Un outil efficace, contribuant au bon rendement des services des TI


Jean-François Désilets - 23/08/2007

GESTION DES TI La performance est au coeur de notre société et les entreprises n’échappent pas à la règle. Pour demeurer concurrentielles, elles doivent afficher un bon rendement dans tous les aspects de leurs opérations. La méthodologie ITIL peut y contribuer.

Dans un contexte de performance des organisations, les services des TI se doivent d’assurer la satisfaction de leur clientèle. Pour y arriver, ils doivent souvent revoir leurs processus, leurs outils et la façon dont ils sont gérés globalement.

L’importance prise par les technologies pour supporter les organisations appelle à l’excellence en matière de fiabilité des systèmes, de conformité vis-à-vis de la réglementation et, en bout de piste, de service à la clientèle. Paradoxalement, ces objectifs sont de plus en difficiles à atteindre, même si les TI deviennent plus stratégiques. Très fréquemment, les spécialistes des services des TI se disent débordés, voire dépassés, par le nombre croissant d’utilisateurs et de solutions qu’ils ont à soutenir. Résultat : les plaintes et l’insatisfaction de la clientèle sont en hausse.
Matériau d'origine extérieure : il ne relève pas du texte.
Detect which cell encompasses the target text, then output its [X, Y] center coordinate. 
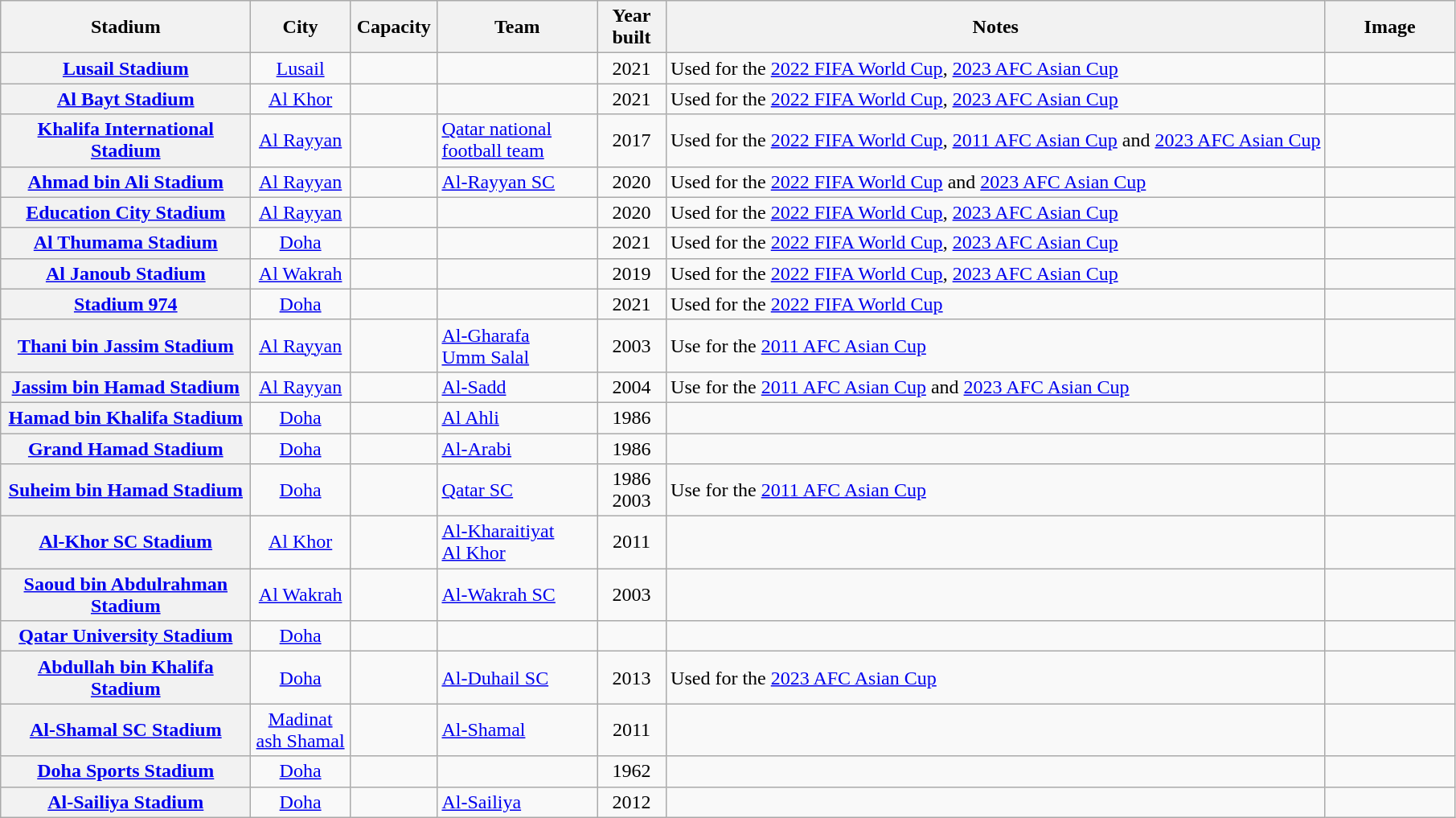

Une telle situation n’est pas toujours provoquée par un manque de ressources ou des lacunes en termes de compétences, mais bien par un manque d’organisation et de communication. Jamais à court de ressources, les spécialistes en TI ont l’habitude de mettre au point leurs propres outils. Aussi, il n’est pas rare que les services d’assistance technique soient gérés selon une méthode conçue à l’interne, reposant sur de simples fiches entrées dans un chiffrier. Malgré toute la bonne volonté et la débrouillardise démontrées lors de l’élaboration et la mise en place d’un tel mode de gestion, celui-ci amène souvent une perte de contrôle au fur et à mesure que croissent les affaires de l’entreprise et, par le fait même, les demandes aux services des TI.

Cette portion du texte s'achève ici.